Table selectors and SELECTOR types
  
  Table selectors allow performing partial spec runs. This can be useful during
  spec development. All options are applied in sequence to the execution plan.
  --skip-all, --force-all, --only, and --force-only options can be specified as
  a first table selector only. --only, --force-only, --skip, --enable, --force,
  and --force-with-downstream options accept a SELECTOR, which can be one of:
    * unprocessed table name, as it was defined in the spec,
      e.g. --skip spec:marketing_analytics,
    * processed table name after all preprocessors have been applied,
      e.g. --skip db:development.john_marketing_analytics,
    * table tag, e.g. --enable tag:marketing.
  Table names can be filtered using three matchers:
    * literal table name, e.g. --skip spec:marketing_analytics,
    * table name pattern - an asterisk can be used as a wildcard at the
      beginning or at the end of each table name segment,
      e.g. --force spec:prod_*.marketing_*,
    * table name regex - regex has to be surrounded with /,
      e.g. --force spec:/^marketing.*/,
  Please refer to the User Manual for further reference.
  
  Example:
    napkin run --only tag:marketing --enable spec:sales_totals --skip spec:marketing_mailing_*

CLI UI

  • -p, --show-progress – will enable terminal UI that will display spec execution progress.

Napkin CLI UI

Dry runs

  • -r, --dry-run – will perform a dry run of the Spec. Napkin will always print Spec execution plan prior to executing queries, so this can be used to verify if partial run options have been applied correctly:

shell

napkin run --dry-run --force-only "spec:artist*" --skip "spec:*hashes*"
[2022-01-13 10:30:00][Info] Determining tables for update...
[2022-01-13 10:30:00][Info] Forced tables: none
[2022-01-13 10:30:00][Info] Skipped tables:
- artists_hashes -> development.unknown_artists_hashes
- day_totals -> development.unknown_day_totals
- day_totals_2 -> development.unknown_day_totals_2
- first_run_at -> development.unknown_first_run_at
- long_to_wide -> development.unknown_long_to_wide
- popular_tracks_for_pink_floyd -> development.unknown_popular_tracks_for_pink_floyd
- random -> development.unknown_random
- total_sales_by_year -> development.unknown_total_sales_by_year
- update_daily -> development.unknown_update_daily
- update_on_upstream -> development.unknown_update_on_upstream

[2022-01-13 10:30:00][Info] Unmanaged tables that will be used as an input in this run:
- chinook.Album
- chinook.Artist
- chinook.Track

[2022-01-13 10:30:00][Info] Managed tables that will be used as an input in this run, but will not be updated: none
[2022-01-13 10:30:00][Info] Managed tables that will be updated in this run:
- artist_album_count -> development.unknown_artist_album_count
- artist_album_count_via_mustache -> development.unknown_artist_album_count_via_mustache
- artist_album_count_via_mustache_2 -> development.unknown_artist_album_count_via_mustache_2
- artist_track_count -> development.unknown_artist_track_count
- artist_track_count_2 -> development.unknown_artist_track_count_2
- artist_track_count_view -> development.unknown_artist_track_count_view

[2022-01-13 10:30:00][Info] Estimated runtime: 35s
[2022-01-13 10:30:00][Warning] Dry run, aborting execution.

Partial spec runs

During Spec development it’s convenient to execute only tables the developer is working on. This allows for shorter feedback loop and can reduce costs as well. Napkin provides a number of command-line options that can be used to cherry-pick tables that will be executed during particular run. However, we don’t recommend using them for production runs.

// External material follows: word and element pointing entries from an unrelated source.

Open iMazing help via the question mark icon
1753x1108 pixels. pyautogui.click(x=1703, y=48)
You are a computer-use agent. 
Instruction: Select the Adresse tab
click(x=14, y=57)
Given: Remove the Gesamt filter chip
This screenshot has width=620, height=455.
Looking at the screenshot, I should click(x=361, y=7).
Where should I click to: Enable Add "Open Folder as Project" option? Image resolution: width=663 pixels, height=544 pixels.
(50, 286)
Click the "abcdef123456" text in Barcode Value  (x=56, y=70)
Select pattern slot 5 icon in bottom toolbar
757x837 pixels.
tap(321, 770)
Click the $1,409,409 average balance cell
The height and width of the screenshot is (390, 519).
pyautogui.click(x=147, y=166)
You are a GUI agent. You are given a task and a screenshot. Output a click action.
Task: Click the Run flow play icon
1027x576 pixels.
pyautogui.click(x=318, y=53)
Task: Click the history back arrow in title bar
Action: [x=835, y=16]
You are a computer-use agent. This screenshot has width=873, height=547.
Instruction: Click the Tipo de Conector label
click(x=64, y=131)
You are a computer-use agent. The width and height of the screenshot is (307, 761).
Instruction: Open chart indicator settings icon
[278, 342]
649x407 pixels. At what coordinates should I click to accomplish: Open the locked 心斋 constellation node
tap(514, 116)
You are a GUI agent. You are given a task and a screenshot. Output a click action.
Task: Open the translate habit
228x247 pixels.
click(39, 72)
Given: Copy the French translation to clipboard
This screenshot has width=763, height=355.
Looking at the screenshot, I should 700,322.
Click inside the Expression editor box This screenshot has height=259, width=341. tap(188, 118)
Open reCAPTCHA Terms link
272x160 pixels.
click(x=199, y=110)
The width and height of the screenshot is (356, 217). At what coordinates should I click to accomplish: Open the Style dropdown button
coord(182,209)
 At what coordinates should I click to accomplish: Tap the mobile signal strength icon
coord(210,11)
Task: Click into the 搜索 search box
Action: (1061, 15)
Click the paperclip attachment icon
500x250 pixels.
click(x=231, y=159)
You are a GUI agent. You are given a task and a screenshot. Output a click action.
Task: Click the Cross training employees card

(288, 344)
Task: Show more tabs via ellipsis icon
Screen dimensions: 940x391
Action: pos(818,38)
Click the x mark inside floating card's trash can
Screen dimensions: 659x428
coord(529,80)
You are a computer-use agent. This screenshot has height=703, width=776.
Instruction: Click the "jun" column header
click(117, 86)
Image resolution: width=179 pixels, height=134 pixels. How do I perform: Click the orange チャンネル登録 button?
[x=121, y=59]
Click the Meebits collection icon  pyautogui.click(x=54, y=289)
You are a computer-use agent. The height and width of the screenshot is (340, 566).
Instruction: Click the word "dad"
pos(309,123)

All flags mentioned below will amend the execution plan in their order of appearance.

Initial execution plan:

  • --skip-all will disable execution of all tables. Typically, it’d be combined with other options that will enable or force some tables.
  • --force-all will force execution of all tables. This overrides any update strategy that was set in table definitions.
  • --only will disable execution of all tables and enable tables that fulfill the selector. This brings back any update strategy that was set in table definitions. Synonym of --skip-all --enable SELECTOR.
  • --force-only will disable execution of all tables and force tables that fulfill the selector. This overrides any update strategy that was set in table definitions. Synonym of --skip-all --force SELECTOR.

Updating execution plan:

  • --force will force tables that fulfill the selector. This overrides any update strategy that was set in table definitions.
  • --force-with-downstream and --force-with-upstream will force tables that fulfill the selector as well as all tables depend on them on either direction. This overrides any update strategy that was set in table definitions.
  • --enable will void any changes to execution plan that were introduced with previous option for tables that fulfill the selector and will bring back any update strategy that was set in table definitions.
  • --skip will disable execution of the tables that fulfill the selector.

Table selectors

--only, --force-only, --force, --force-with-downstream, --enable, and --skip options accept a table selector. Napkin will fail when no tables match a selector, which may indicate user error.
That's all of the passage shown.